Kincy : On a beaucoup de respect pour l'ancienne chanson française. C'est pour ça qu'on a accepté de faire ce titre avec Christophe, dans la tradition de cette belle chanson française.

Vous voulez secouer un peu Christine and The Queens (qui a d'ailleurs adapté « Les paradis perdus » de Christophe) et la chanson française sauce Inrocks ?
Antha : Ce n’est pas mon truc, mais après je n'ai rien contre elle. Et honnêtement, ce n’est pas la pire.

Kincy : C'est quand même très bobo. Comme si la chanson française en 2016 ce n'était qu'elle… Nous on aimerait bien toucher un public plus jeune avec le rap et faire une passerelle pour les aînés et les amateurs de chanson.

Antha : Si on a choisi d'intituler l'album Nouvelle Chanson Française c'est aussi parce que les gens n'ont pas bien écouté Sextape. Il y a vraiment un travail sur le texte. C'est pas méchant, mais honnêtement, j'écris mieux que Christine and the Queens.
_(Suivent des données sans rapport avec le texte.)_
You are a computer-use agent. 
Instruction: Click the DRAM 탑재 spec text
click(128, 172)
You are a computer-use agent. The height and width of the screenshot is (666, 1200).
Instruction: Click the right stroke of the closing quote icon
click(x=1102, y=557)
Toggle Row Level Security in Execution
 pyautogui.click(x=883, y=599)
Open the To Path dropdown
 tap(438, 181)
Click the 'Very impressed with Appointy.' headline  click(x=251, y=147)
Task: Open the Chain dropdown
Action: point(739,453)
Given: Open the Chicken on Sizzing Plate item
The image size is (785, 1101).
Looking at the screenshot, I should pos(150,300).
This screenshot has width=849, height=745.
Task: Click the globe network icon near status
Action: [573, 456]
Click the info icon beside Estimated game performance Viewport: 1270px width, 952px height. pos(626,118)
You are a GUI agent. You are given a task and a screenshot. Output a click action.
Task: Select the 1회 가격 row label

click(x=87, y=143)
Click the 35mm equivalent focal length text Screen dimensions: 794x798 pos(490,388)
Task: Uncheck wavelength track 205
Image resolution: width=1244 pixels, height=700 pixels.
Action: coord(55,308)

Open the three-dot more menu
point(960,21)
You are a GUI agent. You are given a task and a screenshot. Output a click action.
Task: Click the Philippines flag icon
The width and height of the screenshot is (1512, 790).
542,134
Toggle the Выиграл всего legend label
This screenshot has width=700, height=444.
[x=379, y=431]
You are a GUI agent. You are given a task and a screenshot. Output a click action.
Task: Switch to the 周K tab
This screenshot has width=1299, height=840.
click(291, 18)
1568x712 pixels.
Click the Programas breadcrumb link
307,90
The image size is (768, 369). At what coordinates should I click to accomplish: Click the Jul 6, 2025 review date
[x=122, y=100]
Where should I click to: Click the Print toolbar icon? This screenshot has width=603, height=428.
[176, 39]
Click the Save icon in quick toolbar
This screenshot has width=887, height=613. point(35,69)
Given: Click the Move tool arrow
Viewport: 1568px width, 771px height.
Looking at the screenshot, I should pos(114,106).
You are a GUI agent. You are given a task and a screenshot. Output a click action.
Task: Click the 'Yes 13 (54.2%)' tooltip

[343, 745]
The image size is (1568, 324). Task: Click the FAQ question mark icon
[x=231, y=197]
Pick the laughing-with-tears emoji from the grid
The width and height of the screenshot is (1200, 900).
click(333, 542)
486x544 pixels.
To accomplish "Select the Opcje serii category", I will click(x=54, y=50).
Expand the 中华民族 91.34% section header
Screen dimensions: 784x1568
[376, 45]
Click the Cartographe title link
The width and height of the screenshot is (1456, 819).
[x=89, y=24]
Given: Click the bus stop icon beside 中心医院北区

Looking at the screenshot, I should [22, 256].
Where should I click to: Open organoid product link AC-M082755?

Kincy : La chanson française en 2016, qu'est ce que c'est ? Elle a évolué, mais je crois que sa forme la plus actuelle, c'est le rap. Le titre de cet album est interrogateur, il pousse à la réflexion.

Antha : Les Sages Poètes de la Rue ont appelé leur nouvel album Art Contemporain, c'est un peu le même point d'interrogation. Des galeries comme Perrotin, c'est bien, mais elles se persuadent d'exposer de l'art contemporain. Mais finalement, c'est quoi l'art contemporain ? C'est plus de choses que l'on croit, il faut que les bourgeois redescendent sur Terre et regardent autour d'eux. Il y a des choses beaucoup plus intéressantes et contemporaines, que ce qu'ils peuvent consacrer comme art contemporain.

Je vous ai découvertes via « Ghetto Goth », et toujours dans cette logique de passerelle, on peut dire que vous êtes les seules rappeuses à pouvoir citer Christian Death comme ça.
Antha : C'est le mélange des genres ! On cite aussi Jay-Z et Big Boi dans le morceau. Être artiste ce n'est pas créer, mais c'est mélanger. De ce mélange va naître ta propre poudre. Sinon on s'emmerde. C'est comme baiser avec son frère, tu vas avoir des problèmes de trisomie, alors que si tu vas beaucoup plus loin, tu peux prendre les meilleurs gènes.

Kincy : J'ai vu Christian Death en concert la veille des attentats, le 12 novembre au Bus Palladium. C'est dingue car en plein milieu du concert, le chanteur s'est arrêté, complètement ivre, pour déblatérer sur notre époque et la régression devant l'État islamique. Si on avait su ce qui allait se passer 24 heures après…. J'étais avec Christophe, et le gratin gothique parisien. Je n'aime pas trop ce milieu, très superficiel et uniformisé, j'ai d'ailleurs découvert ce soir-là qu'il existait encore une petite scène goth à Paris. Vous avez eu un groupe de goth rock, puis on a parlé de vous comme un duo rap trash et là vous revenez avec notre « nouvelle chanson française ». C'est quoi la prochaine étape ?
Kincy : On a acquis pas mal d'expérience, ce qui nous permet d'aller vers ce que nous sommes.-

Antha : Plus tu fais, plus tu essayes d'aller vers ce que tu es vraiment. On a fait Sextape avec les moyens du bord, on n’a pas pu aller au bout de ce qu'on voulait. On a fait ce qu'on a pu avec ce qu'on avait. Mais plus on avance, plus on s'affine.